_Data for review:_

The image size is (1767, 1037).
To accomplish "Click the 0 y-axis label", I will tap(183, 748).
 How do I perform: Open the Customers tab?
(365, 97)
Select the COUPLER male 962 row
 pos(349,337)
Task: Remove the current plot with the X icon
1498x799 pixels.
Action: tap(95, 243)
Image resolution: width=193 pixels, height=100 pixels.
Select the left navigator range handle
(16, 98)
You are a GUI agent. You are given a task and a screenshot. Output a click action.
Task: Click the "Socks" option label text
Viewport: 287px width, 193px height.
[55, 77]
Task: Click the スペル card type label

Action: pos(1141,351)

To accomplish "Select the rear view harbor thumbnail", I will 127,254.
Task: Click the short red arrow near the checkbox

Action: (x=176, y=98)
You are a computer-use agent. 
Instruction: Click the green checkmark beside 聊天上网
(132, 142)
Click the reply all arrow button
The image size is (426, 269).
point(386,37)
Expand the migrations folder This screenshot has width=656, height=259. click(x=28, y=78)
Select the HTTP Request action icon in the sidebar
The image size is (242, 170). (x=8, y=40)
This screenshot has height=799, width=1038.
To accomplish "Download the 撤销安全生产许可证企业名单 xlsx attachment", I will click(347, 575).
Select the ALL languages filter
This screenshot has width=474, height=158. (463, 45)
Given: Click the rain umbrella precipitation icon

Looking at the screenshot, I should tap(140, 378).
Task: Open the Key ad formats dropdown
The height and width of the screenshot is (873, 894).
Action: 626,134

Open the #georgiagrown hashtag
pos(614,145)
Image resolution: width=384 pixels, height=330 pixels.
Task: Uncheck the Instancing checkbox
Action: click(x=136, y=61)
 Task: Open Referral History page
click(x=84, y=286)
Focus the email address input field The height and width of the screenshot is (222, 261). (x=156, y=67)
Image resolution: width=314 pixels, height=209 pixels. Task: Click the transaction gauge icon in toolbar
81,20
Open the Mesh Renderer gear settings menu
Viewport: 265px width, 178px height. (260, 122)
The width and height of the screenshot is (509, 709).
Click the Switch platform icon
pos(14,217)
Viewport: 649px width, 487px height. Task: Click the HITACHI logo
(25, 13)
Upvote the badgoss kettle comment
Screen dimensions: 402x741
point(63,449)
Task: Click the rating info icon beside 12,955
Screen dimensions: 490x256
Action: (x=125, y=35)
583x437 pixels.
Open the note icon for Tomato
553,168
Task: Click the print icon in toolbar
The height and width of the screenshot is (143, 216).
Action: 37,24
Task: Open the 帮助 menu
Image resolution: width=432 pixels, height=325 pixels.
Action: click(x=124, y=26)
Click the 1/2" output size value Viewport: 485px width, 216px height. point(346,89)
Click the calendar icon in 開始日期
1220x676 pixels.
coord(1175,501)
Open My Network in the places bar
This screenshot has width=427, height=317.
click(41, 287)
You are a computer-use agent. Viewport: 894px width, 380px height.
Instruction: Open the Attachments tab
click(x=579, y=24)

_Task:_ Copy only the lines in the listing that contain "will".

_Reply to the exercise:_
To accomplish "Click the 0 y-axis label", I will tap(183, 748).
To accomplish "Select the rear view harbor thumbnail", I will 127,254.
To accomplish "Download the 撤销安全生产许可证企业名单 xlsx attachment", I will click(347, 575).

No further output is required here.